It is staggering how business has changed in the 15 short years since Larry Page and Sergey Brin launched their school project named “Google.” Prior to 1998, we had to rely on advertising or let our “fingers do the walking” in the Yellow pages to find a product or service we required.
Now, 89% of consumers say they use search engines to help them make purchasing decisions. Since searchers seldom venture past page one on Google, if your company’s website is buried on page 10, meaning your page ranking is in the dumper, your business is suffering.
This is what Search Engine Optimization (SEO) is all about; getting your website on the first page of Google for people looking for you. Unfortunately, that’s not an easy thing to do. Google is very, very finickity. Its search algorithm is very rigid on how it ranks pages, and sites that it defines as trying to cheat, are punished severely. You couldn’t find them with the Hubble telescope. What Google loves however are sites that are honest brokers of their products and services. Here are some simple SEO best practices that will get your site in Google’s good books, and boost its rankings rapidly.
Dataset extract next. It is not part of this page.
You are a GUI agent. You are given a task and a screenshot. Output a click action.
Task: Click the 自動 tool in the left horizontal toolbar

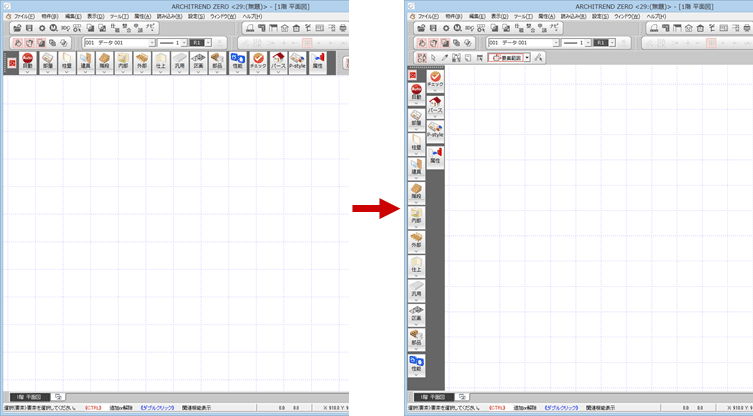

SEO pros always start here. They do an exhaustive keyword research to come up with a list of search terms prefect for a business. Here’s a secret for you: you can do this yourself. First thing to do: ask someone who is not in your business, “what term would you use on Google to find what we have on our website?” Their answer is your first keyword or search term.
Then plop that into Google and see what it comes up with. If your business isn’t on page one, you have some work to do. Here’s an example using “Brewery.”
Our local brewery ranks right at the top, (as it should – they are awesome!) Down at the bottom of the page is where the good stuff is however – Searches related to Brewery:
Thanks to Google, that’s a pretty good start for your keyword list. Next, build out the list to include variations and geographical locations. e.g. “Cambridge Breweries”. Put all these keywords on a spreadsheet and then check where your site ranks for these keywords. (If it’s not on the first five pages, then it might as well not exist.)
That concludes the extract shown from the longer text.